====== Dataset extract

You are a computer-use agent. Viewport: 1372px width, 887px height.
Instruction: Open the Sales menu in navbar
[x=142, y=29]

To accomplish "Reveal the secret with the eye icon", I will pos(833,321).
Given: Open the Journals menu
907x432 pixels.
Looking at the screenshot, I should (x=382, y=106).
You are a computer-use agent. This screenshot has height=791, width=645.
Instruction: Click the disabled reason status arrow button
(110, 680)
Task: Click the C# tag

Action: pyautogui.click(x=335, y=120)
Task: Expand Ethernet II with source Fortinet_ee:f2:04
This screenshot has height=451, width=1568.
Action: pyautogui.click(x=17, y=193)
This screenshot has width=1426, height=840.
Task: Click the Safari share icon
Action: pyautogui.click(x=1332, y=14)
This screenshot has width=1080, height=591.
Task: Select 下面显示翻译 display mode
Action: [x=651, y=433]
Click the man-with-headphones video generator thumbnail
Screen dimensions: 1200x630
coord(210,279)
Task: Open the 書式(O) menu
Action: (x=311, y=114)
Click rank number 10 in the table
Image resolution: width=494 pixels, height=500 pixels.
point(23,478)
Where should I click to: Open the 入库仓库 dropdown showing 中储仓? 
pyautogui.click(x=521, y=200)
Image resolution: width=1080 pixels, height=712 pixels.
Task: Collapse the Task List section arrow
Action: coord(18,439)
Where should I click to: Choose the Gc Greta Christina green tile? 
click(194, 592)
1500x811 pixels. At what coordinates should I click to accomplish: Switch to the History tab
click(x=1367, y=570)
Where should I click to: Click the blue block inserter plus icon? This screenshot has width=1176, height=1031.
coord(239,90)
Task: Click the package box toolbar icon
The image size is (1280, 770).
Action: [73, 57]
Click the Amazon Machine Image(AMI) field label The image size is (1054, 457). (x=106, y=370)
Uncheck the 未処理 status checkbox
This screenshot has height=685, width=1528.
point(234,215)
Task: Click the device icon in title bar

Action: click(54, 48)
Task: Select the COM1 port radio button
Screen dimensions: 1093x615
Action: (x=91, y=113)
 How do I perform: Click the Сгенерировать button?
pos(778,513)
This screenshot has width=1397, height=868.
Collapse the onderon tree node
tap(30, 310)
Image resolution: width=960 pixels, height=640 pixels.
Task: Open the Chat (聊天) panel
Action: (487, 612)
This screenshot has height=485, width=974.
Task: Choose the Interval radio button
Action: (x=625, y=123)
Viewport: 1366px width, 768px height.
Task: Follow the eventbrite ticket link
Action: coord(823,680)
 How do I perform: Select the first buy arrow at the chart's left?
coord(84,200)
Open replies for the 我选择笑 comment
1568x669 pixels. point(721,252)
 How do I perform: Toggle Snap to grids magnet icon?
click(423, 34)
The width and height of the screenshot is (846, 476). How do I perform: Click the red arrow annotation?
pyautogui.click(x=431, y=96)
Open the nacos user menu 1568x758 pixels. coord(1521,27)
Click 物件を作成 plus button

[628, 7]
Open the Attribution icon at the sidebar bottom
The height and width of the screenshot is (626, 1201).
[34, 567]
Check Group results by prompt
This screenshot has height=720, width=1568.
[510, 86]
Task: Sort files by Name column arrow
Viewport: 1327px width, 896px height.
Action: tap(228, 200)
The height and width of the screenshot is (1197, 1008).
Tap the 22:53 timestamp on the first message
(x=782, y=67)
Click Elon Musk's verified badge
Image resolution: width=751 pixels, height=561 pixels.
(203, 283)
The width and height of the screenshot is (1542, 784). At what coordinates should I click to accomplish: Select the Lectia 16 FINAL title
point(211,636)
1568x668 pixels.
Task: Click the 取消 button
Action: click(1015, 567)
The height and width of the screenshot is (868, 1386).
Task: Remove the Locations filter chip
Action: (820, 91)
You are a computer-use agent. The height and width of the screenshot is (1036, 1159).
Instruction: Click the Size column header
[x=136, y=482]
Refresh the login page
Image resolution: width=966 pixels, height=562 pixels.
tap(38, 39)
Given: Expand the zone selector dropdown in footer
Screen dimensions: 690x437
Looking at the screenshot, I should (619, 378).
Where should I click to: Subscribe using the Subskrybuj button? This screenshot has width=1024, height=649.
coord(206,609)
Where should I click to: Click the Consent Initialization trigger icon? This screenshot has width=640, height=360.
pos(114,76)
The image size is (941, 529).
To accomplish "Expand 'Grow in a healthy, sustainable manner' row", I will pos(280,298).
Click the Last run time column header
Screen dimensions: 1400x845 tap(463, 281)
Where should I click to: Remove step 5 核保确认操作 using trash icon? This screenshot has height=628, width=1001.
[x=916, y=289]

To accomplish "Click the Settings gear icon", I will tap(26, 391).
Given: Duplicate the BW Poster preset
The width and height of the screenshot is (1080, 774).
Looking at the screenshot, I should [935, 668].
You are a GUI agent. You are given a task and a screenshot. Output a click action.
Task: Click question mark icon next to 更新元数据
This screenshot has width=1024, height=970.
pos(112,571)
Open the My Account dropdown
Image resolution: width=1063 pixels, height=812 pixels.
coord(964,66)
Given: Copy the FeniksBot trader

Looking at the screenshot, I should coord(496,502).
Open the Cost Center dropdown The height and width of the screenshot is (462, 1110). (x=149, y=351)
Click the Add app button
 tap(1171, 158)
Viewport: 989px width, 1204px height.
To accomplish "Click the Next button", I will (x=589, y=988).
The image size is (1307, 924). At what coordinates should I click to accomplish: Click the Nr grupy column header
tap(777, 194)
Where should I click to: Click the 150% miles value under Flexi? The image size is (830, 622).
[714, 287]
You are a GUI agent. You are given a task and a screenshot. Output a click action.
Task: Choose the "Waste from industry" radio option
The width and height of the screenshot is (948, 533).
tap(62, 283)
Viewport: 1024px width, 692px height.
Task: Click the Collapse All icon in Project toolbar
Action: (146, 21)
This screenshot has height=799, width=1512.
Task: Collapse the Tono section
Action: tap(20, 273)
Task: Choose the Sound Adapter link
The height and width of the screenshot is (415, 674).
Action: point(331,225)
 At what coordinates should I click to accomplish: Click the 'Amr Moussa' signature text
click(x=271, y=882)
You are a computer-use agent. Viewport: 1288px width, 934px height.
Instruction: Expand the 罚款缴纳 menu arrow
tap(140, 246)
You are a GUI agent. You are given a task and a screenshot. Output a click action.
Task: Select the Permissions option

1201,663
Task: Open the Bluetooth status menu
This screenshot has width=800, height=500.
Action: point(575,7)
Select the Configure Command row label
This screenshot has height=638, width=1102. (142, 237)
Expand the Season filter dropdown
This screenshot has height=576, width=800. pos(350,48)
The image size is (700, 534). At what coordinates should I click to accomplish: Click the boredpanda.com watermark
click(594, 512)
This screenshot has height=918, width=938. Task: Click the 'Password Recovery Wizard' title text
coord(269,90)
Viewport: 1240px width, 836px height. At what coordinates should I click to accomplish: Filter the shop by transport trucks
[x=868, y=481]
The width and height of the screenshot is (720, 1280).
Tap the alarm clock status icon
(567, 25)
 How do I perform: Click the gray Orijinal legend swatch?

============

Problem requirements:
Select and copy every line from the records that includes the word "agent".

Task solution:
You are a computer-use agent. Viewport: 1372px width, 887px height.
You are a computer-use agent. This screenshot has height=791, width=645.
You are a computer-use agent. The height and width of the screenshot is (1036, 1159).
You are a GUI agent. You are given a task and a screenshot. Output a click action.
You are a GUI agent. You are given a task and a screenshot. Output a click action.
You are a computer-use agent. Viewport: 1288px width, 934px height.
You are a GUI agent. You are given a task and a screenshot. Output a click action.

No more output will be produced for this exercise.